Un anno scolastico molto particolare quello appena conclusosi per i nostri alunni e per noi insegnanti della classi quinte della Scuola primaria di di Borgo Val di Taro.
A ottobre la notizia che Mirko avrebbe avuto bisogno di cure mediche e avrebbe trascorso un periodo in ospedale, ha scatenato una tempesta emotiva notevole tra i bambini, che piano piano hanno fatto domande, cercato di capire, pianto.

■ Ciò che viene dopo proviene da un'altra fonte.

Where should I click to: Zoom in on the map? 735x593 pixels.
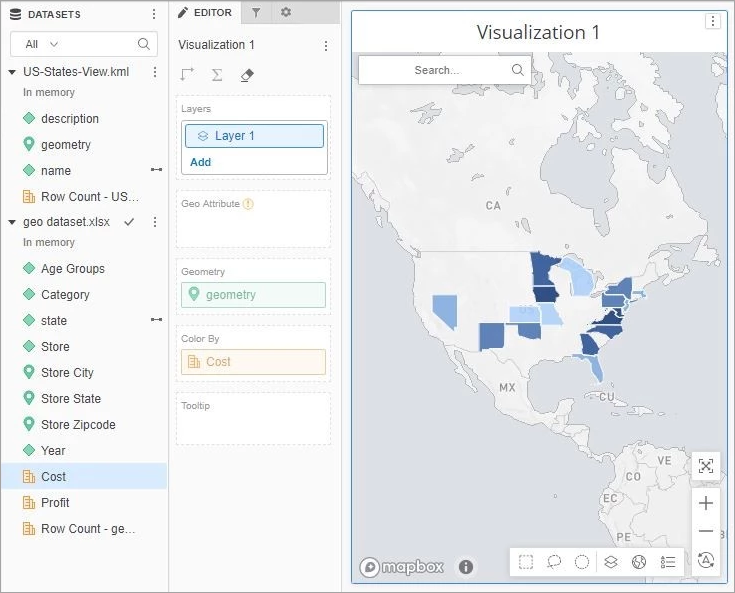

La scuola di via Montegrappa, in collaborazione con la scuola in ospedale del reparto pediatrico di Parma, ha subito attivato una rete di solidarietà, comprensione e aiuto attorno a Mirko ed alla sua famiglia. Soprattutto gli amici, in modo particolare i compagni di classe, aiutati da noi insegnanti, hanno instaurato un filo diretto e quotidiano mantenuto costantemente attraverso messaggi vocali, video e videochiamate.
I bimbi, un po’ a turno e un po’ collettivamente hanno cercato  di inventare saluti, canzoni, indovinelli e scherzetti, sempre cercando di mantenere vivo ed attivo il rapporto d’affetto e di solidarietà, sforzandosi di  rispettare i tempi di Mirko e le sue necessità, così differenti da quelle presenti in aula e non hanno mai smesso di chiedere notizie e di impazzire di gioia ad ogni risposta del compagno lontano.

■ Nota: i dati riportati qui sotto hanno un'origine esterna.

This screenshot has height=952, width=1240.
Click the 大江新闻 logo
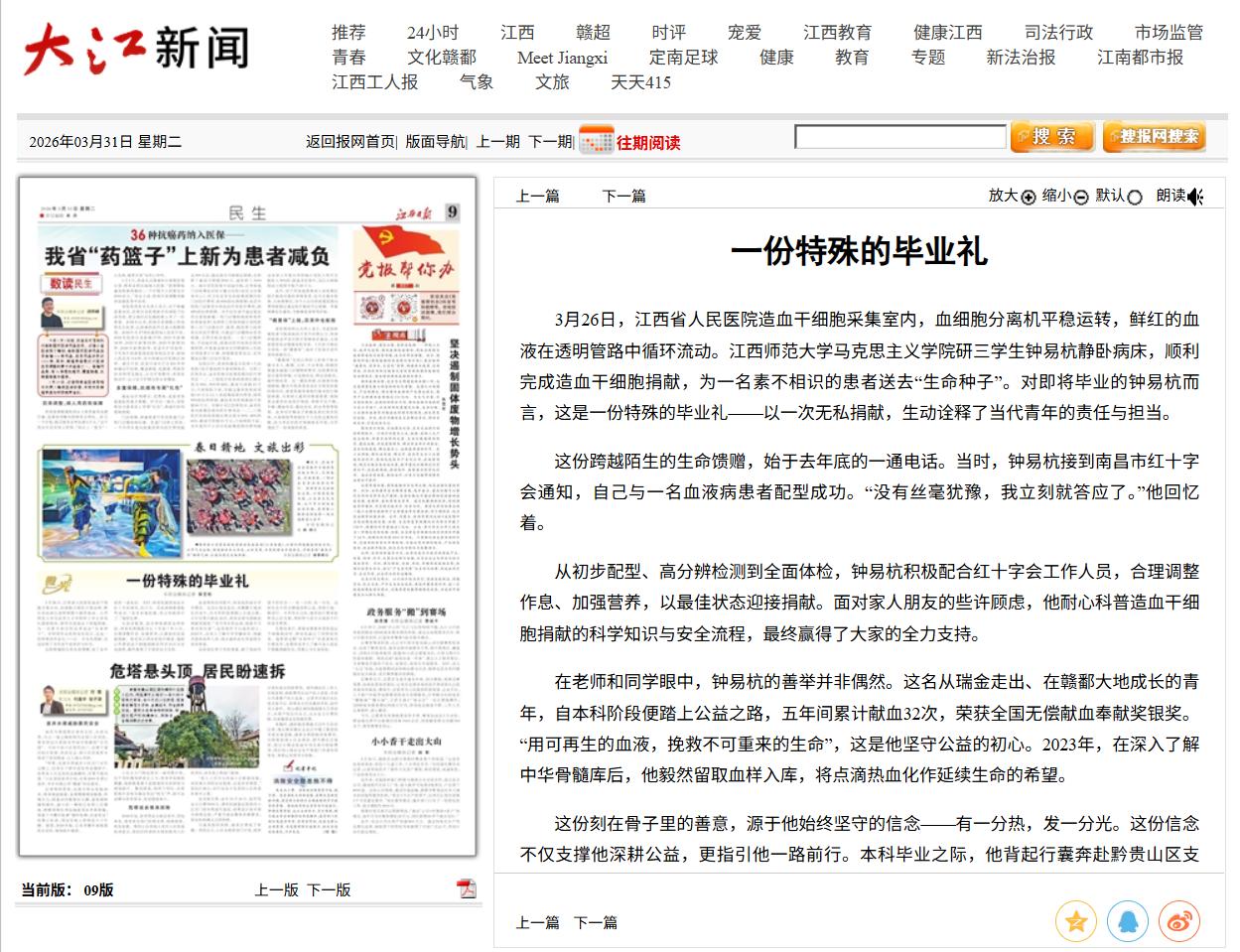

Un momento particolare di questo rapporto è stata la partecipazione alla “Straborgo”, corsa podistica per le vie del centro, organizzata dalla locale sezione AVIS (la quarta domenica di maggio), a cui sono invitate a partecipare anche le scuole ed a cui Mirko è sempre stato presente.
In un clima di grande collaborazione scuola- famiglie in classe abbiamo realizzato degli striscioni da esporre alla partenza della corsa mentre le mamme hanno fatto fare delle magliette con una foto dell’anno precedente.
Dopo le foto ci siamo collegati con una videochiamata ed è stata una grande emozione ed una gioia per tutti.
Qualche giorno dopo la corsa ed il termine delle lezioni la gioia è stata ancora più grande perchè è giunta la meravigliosa e tanto attesa notizia che tutti aspettavamo: le condizioni di Mirko stanno migliorando.
Ora resta solo una cosa da fare: aspettarlo alle medie!